Viande, lait, fruits, épices, café… : Un Ramadhan sous haute surveillance

A un peu plus d’un mois du début du mois sacré de Ramadhan, le gouvernement met les bouchées doubles pour être prêt le jour J.
Ainsi, le ministre du Commerce intérieur et de la Régulation du marché national, Tayeb Zitouni, a annoncé, hier à Alger, que les importateurs seront tenus d’importer plus de 20.000 tonnes de viande rouge au cours de cette période qui coïncide avec le mois de mars. Cette mesure vise à garantir la mise en œuvre du programme d’importation convenu pour répondre à la demande accrue de ce produit pendant le mois de jeûne.
Lors d’une allocution qu’il a prononcée en présence du ministre de l’Agriculture, Youcef Cherfa, lors d’une réunion conjointe dédiée à la préparation du Ramadhan 2025, M. Zitouni a souligné que son ministère a « obligé » les importateurs de viande rouge à respecter leurs engagements d’importation pour le premier trimestre de l’année 2025, y compris pour le mois de mars. Cette décision découle des conclusions d’une réunion tenue le 7 janvier dernier.

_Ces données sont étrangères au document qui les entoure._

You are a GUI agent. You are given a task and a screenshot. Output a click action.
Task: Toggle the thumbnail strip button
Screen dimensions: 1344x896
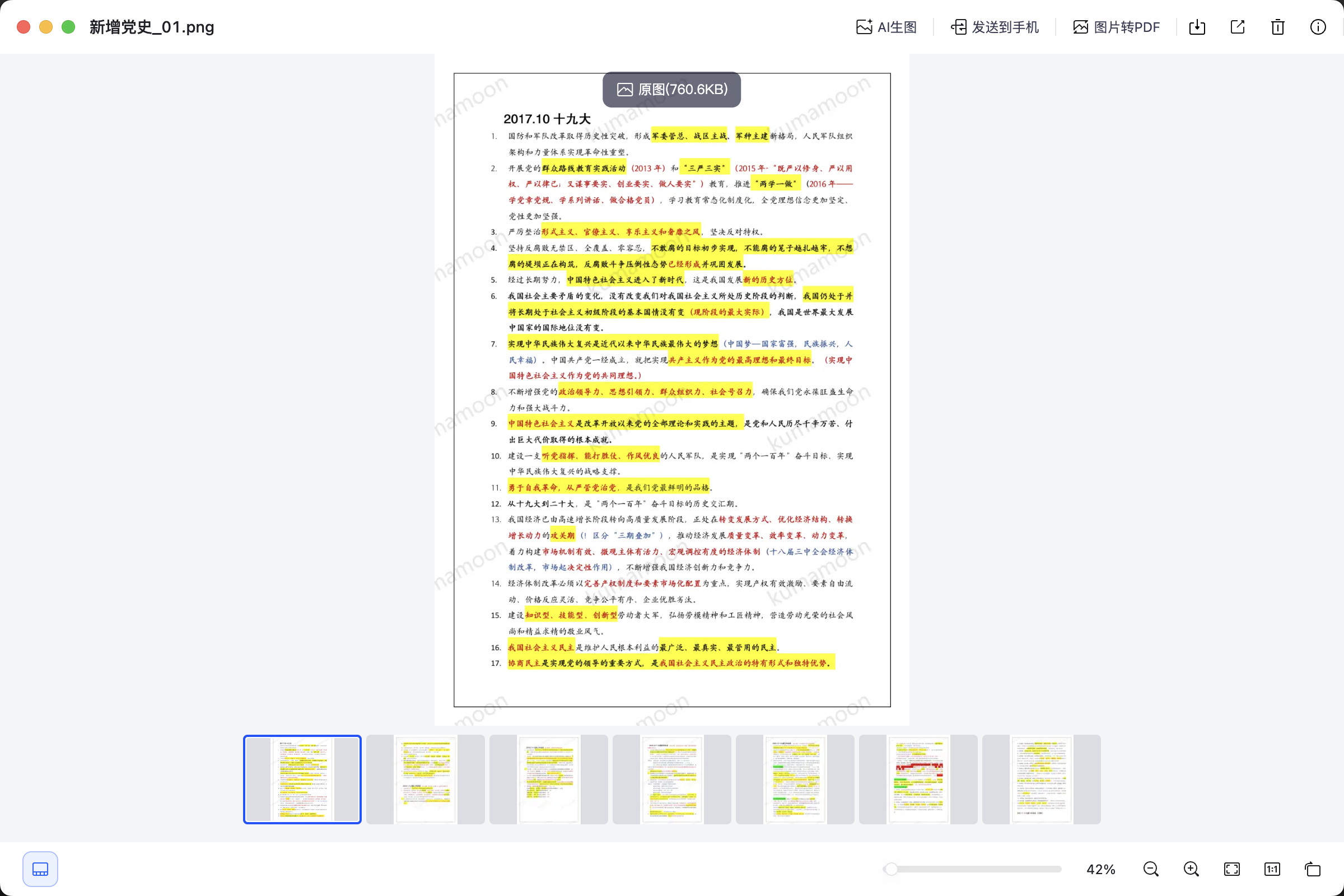[x=40, y=869]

Dans ce cadre, les importateurs sont tenus d’importer 12 356 tonnes en janvier, 18 165 tonnes en février et 20 050 tonnes en mars, afin d’assurer un total de 13 000 tonnes de viande rouge durant le Ramadhan, selon les précisions du ministre.
De plus, le ministère a mis en place plusieurs mesures pour garantir la disponibilité des produits, notamment ceux à forte consommation, durant le mois sacré. M. Zitouni a mentionné qu’il a été décidé de geler les arrêts techniques dans toutes les unités industrielles et de transformation des denrées alimentaires pendant le premier trimestre de 2025 pour assurer un approvisionnement continu du marché avant le Ramadhan.
Les gestionnaires des marchés de gros de fruits et légumes ont également été contraints de suspendre tous les congés jusqu’à l’Aïd el-Fitr et d’intensifier la surveillance sur ces marchés.
Les organisations professionnelles et les représentants des producteurs ainsi que les grossistes en fruits et légumes seront impliqués dans les préparatifs pour approvisionner le marché pendant le Ramadan. Des marchés de proximité seront organisés dans toutes les circonscriptions pour permettre aux producteurs et agriculteurs de vendre directement leurs produits aux consommateurs et « rompre avec les réseaux de distribution non réglementés ».
Les congés suspendus
Des points de vente permanents seront également ouverts dans les wilayas du sud pour les offices et entreprises du secteur agricole, bénéficiant d’une compensation pour les frais de transport.
M. Zitouni a ajouté que les directions du commerce doivent coordonner efficacement avec leurs homologues du secteur agricole pour encadrer conjointement les opérations de déstockage des produits agricoles chez les privés en dehors du système réglementé, tout en autorisant la vente promotionnelle et des réductions sur les produits largement consommés pendant le Ramadhan.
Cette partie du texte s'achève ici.